An equestrian portrait of an elegant gentleman and lady in a wooded landscape, a village beyond

Details
Gonzales Coques (Antwerp 1614-1684)
An equestrian portrait of an elegant gentleman and lady in a wooded landscape, a village beyond
oil on copper
19 1/8 x 17 1/8 in. (48.5 x 43.5 cm.)
Provenance
with Leger Galleries, London, whence acquired by
Edwin Noel August, Baron Plowden of Plowden, G.B.E., K.C.B. (1907-2001), Martels Manor, Great Dunmow, Essex, and by descent to the present owners.
Special notice
No VAT will be charged on the hammer price, but VAT at 15% will be added to the buyer's premium which is invoiced on a VAT inclusive basis.

Lot Essay

The composition is of particular interest, showing as it does the influence of Rubens and Van Dyck on Coques' art. The pose of the male rider and his horse, performing a levade, was employed by Rubens for the first time in his Equestrian Portrait of George Villiers, Duke of Buckingham (1625-7; formerly Earl of Jersey, Osterley Park; destroyed by fire 1949); he more than once returned to it again himself, but its popularity in the Netherlands grew through his studio in the so-called Riding School (c. 1615; formerly Kaiser-Friedrich Museum, Berlin). Van Dyck was evidently aware of the type, having presumably seen the Buckingham portrait in London, and employing it himself in his Equestrian portrait of Prince Francis Thomas of Savoy-Carignano (1634-5; Turin, Galleria Sabauda).

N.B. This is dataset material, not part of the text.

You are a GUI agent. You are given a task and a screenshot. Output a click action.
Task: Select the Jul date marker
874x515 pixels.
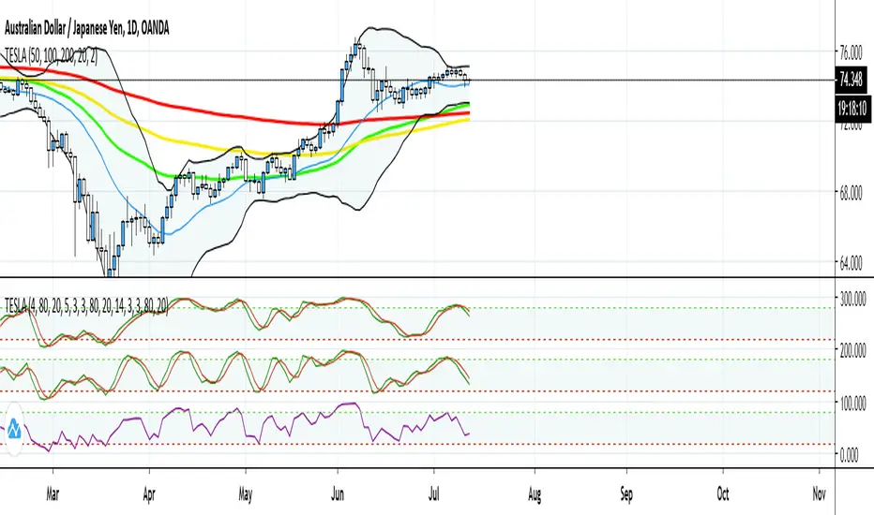coord(433,494)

If it is not possible to know whether Coques had a prototype by Rubens or Van Dyck in mind when he developed the present composition, the source for the pose of the female rider's horse is similarly uncertain. It had been current in Rubens' studio since Van Dyck's boyhood, and the former had employed it himself in his Equestrian portrait of the Duke of Lerma (1603, Madrid, Prado). Van Dyck used it in his Equestrian portrait of Anton Giulio Brignole-Sale (1627; Genoa, Galleria di Palazzo Rosso), his Equestrian Portrait of King Charles I with M. de St Antoine (1633; Royal Collection, Buckingham Palace) and again in his Equestrian portrait of Francisco de Moncada, Marqués de Aytona (1633/4; Paris, Louvre).

Coques evidently recognised the visual drama of the levade pose, using it again on more than one occasion in his career, including the Equestrian portrait of Louis II de Bourbon, the Grand Condé, as a boy of 1643-7 in the Herzog Anton Ulrich-Museum, Brunswick. The compositional similarities, and also the similarly exotic feathered headgear of the female sitter, suggest that this picture may be contemporaneous with the Equestrian portrait of an elegant couple with their blackamoor servant offered for sale, Sotheby's, London, 8 December 2005, lot 139.